Décrochage : une circulaire précise les modalités du droit au retour en formation

01 Avril 2015

Décrochage : une circulaire précise les modalités du droit au retour en formation © Fotolia Une circulaire détaille la mise en œuvre du droit au retour en formation initiale, avec notamment la mise en place d'un référent unique accompagnant le jeune et la réalisation d'un bilan annuel.

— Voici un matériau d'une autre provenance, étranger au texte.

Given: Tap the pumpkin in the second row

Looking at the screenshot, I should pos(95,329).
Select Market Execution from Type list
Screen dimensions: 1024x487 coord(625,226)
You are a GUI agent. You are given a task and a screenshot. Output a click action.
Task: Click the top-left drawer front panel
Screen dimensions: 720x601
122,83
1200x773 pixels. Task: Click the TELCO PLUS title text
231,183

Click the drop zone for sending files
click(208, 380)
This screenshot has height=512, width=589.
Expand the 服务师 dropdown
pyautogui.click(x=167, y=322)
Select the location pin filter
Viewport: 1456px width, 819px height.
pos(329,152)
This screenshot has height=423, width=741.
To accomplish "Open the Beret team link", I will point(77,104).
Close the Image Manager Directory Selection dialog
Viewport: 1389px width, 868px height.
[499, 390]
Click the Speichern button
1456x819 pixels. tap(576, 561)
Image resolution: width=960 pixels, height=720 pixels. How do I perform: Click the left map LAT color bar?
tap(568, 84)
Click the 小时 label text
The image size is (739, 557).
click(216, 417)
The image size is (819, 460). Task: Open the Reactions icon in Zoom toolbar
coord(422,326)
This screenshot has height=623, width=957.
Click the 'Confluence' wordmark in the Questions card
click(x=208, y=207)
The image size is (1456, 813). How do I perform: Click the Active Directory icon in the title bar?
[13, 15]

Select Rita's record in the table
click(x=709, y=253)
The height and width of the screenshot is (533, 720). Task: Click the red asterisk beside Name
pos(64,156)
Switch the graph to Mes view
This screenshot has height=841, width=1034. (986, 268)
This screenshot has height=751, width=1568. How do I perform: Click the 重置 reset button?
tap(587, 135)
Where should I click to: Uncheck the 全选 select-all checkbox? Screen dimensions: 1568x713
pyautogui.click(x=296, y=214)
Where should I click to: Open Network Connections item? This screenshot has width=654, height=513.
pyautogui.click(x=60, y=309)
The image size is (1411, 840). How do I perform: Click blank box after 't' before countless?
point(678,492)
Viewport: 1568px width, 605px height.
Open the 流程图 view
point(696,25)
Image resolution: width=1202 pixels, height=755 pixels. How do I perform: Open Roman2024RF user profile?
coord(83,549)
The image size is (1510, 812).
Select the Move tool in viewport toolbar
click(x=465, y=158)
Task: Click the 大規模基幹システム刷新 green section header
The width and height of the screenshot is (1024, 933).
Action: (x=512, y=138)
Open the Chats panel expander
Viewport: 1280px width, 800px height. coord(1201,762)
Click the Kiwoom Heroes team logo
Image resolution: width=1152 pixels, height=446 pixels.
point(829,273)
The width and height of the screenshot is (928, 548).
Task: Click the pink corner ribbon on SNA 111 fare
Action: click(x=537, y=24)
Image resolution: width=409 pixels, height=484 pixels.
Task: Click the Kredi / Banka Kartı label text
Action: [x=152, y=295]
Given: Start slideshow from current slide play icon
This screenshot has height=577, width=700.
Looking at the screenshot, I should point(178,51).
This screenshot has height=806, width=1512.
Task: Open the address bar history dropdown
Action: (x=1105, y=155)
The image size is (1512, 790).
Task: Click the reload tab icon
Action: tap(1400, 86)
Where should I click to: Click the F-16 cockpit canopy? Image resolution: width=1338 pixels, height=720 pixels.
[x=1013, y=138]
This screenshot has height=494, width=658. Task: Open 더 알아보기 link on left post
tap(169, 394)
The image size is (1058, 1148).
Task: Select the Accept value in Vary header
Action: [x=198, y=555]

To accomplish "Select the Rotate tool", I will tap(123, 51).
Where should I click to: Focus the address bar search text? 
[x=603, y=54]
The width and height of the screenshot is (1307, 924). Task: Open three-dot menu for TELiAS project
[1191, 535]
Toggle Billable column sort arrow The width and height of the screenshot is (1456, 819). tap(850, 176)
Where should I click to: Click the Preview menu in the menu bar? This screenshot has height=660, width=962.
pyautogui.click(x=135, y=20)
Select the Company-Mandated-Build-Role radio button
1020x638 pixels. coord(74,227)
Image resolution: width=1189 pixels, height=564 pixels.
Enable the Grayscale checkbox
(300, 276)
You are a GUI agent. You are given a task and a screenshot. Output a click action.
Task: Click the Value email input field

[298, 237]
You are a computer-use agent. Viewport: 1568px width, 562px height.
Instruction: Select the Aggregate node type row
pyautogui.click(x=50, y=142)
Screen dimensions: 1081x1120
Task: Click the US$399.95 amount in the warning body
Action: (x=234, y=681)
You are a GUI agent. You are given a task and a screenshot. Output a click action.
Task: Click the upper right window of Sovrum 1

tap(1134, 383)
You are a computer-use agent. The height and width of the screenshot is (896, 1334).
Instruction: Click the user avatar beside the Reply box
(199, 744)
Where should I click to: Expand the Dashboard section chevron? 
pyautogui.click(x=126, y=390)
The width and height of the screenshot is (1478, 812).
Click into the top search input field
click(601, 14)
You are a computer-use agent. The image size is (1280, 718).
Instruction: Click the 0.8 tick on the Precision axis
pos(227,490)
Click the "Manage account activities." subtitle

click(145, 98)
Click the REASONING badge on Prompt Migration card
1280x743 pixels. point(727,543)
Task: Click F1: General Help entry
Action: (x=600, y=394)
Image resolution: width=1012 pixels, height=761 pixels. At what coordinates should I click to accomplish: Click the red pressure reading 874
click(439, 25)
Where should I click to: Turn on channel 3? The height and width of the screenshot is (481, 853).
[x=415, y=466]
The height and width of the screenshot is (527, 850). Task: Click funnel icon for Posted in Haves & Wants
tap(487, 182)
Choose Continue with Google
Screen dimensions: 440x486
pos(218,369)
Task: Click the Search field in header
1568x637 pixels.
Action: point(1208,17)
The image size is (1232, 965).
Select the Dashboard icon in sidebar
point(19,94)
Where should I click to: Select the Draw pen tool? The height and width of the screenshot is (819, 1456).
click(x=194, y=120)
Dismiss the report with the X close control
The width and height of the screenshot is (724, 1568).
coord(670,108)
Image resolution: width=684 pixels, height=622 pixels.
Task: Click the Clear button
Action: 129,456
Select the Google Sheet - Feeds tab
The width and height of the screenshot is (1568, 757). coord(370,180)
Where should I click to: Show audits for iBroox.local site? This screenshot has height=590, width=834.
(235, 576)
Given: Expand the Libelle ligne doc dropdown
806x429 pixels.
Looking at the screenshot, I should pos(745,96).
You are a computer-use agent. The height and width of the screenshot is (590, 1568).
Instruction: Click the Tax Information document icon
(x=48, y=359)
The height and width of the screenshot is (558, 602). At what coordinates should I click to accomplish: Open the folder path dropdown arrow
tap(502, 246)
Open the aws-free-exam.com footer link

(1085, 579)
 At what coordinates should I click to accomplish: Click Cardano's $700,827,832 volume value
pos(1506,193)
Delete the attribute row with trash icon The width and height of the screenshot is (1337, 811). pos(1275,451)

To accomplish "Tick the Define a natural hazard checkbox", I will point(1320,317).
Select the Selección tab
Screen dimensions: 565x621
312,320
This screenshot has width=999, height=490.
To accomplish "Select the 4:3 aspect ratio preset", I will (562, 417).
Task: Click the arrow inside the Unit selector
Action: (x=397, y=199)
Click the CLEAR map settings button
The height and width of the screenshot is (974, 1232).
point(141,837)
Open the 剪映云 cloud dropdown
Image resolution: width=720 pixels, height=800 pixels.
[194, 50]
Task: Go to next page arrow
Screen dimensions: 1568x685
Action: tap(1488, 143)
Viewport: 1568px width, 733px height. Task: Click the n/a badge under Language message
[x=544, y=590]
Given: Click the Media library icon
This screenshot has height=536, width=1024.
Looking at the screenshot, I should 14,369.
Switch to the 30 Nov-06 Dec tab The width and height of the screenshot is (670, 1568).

Une circulaire interministérielle, publiée le 20 mars, a apporté les dernières précisions nécessaires à la mise en œuvre du "droit au retour en formation initiale pour les sortants du système éducatif sans diplôme ou sans qualification professionnelle". Les conditions d'organisation de ce nouveau droit ouvert aux jeunes de 16 à 25 ans, instauré par la loi du 8 juillet 2013 pour la refondation de l'Ecole, avaient déjà été décrites dans deux décrets publiés le 7 décembre 2014 au Journal Officiel.

Mise en place d'un accompagnement personnalisé

Si la circulaire reprend les éléments des deux décrets publiés en décembre, elle apporte également des précisions nouvelles. Elle prévoit ainsi la mise en place d'un référent unique auprès du jeune, "qui sera son interlocuteur tout au long du processus de formation, de la définition de son projet à sa réalisation".

Par ailleurs, la circulaire prévoit la remise d'un document récapitulatif au jeune à la suite de la première phase d'information, ainsi que la construction d'un parcours personnalisé qui devra être formalisé dans un document co-signé par le jeune, le référent et le chef de l'établissement d'accueil.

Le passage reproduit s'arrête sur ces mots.